John Fowles

I learned about Fowles’ death from Mrs. Bookworld’s rather cheeky (and, as always, correct) rebuttal to the BBC. (The BBC took UK bloggers to task for not dropping everything and immediately blogging about his death; Mrs. Bookworld notes that the purpose of her—of most—litblog is to record personal obsessions and enthusiasms and opinions and not necessarily to commemorate every worthy’s passing.) (Mark Sarvas collects reminscences here.)

It wasn’t until I read Jenny’s great post on the rather horrifying misogyny of his journals that I decided to write a post of my own. Like many, I came to the wonderful French Lieutenant’s Woman through the film. Those were the days in which Streep and Irons could do no wrong and that haunting hooded cape, those great misty shots, moved me. I turned to the book—my father had it in his library—and read it, confused by the contemporary interchapters which, frankly did not interest me much. It as the first book of that sort I’d read.

In 1994, Twentieth Century Literature, a quarterly out of Hofstra, published my first academic article (on, surprise, surprise, A Room of One’s Own). It came out in the issue that also announced the annual award for the best article of the year. The judge had been John Fowles. Of the twenty or so articles he had to choose from, he mentioned mine as one he’d almost chosen but had decided against because he’d always found Woolf so terrifying. In the end, he plumped for an article (also on Woolf) by a man. I was—and still am—frankly kind of amazed that an academic journal runs a contest judged by fiction writers and that John Fowles actually skimmed (and seems to have kind of liked) something of mine. But there was something odd in the kind of honorable mention status he gave my piece that confused me: it felt unfair to be passed over because he was unable to read Woolf and his inability sounded like a pedestrian male, British anti-Woolf reaction, not a thoughtful “she’s not for me.” Further, it seemed weird then to give the prize to another piece on Woolf (though I have no way of judging whether or not it was “better” than mine).

I’m sad that the journal entries—the Guardian (via Jenny) quotes one on the general superfluity of women—offer such an easy and reductive explanation for the odd tone. He just didn’t like women (nor did he find them very necessary—perhaps he and Maureen Dowd could have had a pow-wow).

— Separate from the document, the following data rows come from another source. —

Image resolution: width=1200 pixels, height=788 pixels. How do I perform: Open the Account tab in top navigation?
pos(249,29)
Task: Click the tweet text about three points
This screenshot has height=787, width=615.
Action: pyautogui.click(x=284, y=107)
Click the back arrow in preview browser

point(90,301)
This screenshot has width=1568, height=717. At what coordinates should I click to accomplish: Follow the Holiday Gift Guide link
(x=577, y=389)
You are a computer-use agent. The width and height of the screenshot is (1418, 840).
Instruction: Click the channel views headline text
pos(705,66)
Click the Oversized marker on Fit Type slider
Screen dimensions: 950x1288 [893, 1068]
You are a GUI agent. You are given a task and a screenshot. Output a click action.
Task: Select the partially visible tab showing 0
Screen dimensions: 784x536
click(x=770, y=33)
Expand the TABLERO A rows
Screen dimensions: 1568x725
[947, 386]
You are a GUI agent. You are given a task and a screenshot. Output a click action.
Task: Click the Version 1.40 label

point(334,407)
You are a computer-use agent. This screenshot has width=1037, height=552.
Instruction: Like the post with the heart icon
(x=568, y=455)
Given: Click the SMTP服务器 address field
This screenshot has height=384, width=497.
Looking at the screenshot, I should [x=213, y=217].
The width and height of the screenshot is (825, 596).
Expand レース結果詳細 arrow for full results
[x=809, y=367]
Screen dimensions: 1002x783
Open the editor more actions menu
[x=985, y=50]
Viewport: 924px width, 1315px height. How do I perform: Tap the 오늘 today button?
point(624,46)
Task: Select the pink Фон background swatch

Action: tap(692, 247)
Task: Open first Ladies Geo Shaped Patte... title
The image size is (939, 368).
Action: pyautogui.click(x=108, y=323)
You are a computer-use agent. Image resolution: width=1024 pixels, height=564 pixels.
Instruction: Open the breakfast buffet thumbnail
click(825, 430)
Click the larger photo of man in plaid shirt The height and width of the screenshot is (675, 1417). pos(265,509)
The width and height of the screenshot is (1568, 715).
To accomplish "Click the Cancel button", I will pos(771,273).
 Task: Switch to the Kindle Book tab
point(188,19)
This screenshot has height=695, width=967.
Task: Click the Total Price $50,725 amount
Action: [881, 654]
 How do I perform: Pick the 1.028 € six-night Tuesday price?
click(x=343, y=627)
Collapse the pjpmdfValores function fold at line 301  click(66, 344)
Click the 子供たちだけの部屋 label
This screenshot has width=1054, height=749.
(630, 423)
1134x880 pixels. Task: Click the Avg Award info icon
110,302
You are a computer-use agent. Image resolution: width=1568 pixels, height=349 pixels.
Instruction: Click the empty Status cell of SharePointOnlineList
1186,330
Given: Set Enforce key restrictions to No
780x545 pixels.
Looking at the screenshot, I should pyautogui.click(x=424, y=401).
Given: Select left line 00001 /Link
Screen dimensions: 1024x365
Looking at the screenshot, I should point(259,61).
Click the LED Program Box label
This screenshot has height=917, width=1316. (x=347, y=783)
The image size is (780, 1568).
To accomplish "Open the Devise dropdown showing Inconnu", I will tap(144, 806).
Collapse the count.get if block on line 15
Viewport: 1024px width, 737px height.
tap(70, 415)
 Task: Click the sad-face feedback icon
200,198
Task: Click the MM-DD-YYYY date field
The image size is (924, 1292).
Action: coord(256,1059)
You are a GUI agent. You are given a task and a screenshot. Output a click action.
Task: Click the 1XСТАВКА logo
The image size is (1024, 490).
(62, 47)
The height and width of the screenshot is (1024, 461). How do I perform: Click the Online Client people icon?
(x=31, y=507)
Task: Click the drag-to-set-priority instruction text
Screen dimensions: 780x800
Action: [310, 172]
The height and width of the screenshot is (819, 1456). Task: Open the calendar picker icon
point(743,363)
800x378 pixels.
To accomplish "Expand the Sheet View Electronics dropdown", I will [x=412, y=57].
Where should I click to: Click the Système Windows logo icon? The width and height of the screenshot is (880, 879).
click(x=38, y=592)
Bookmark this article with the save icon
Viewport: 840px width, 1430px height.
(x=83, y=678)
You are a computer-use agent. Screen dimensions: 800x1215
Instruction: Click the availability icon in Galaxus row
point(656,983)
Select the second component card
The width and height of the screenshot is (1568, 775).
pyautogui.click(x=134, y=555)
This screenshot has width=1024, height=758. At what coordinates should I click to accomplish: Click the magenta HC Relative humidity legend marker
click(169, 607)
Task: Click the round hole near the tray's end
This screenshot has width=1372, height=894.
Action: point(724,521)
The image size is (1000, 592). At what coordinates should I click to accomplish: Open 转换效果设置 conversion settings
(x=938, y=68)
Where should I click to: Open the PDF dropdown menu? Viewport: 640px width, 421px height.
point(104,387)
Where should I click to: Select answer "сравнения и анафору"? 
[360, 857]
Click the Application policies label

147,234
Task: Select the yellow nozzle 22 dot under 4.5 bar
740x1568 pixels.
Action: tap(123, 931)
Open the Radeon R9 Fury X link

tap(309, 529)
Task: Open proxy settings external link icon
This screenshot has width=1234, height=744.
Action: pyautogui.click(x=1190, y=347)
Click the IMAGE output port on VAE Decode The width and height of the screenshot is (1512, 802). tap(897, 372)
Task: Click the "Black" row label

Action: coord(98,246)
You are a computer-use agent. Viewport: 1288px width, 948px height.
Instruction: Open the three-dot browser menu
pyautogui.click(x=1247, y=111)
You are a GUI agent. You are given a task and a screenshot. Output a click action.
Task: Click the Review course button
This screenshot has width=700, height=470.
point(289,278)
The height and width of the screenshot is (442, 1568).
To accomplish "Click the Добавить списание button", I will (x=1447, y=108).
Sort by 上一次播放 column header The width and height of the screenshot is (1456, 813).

Elsewhere, on Paris, Moorishgirl notes a chilling little racist lapse in the Times--referring to the rioters as “second- and third-generation immigrants.” As she notes, aren’t the immigrants the ones who have arrived from elsewhere? In fact, for all its failings, France does confer citizenship on people born in France (and then leaves them to figure out the rest for themselves in huge, isolated, inhuman highrises).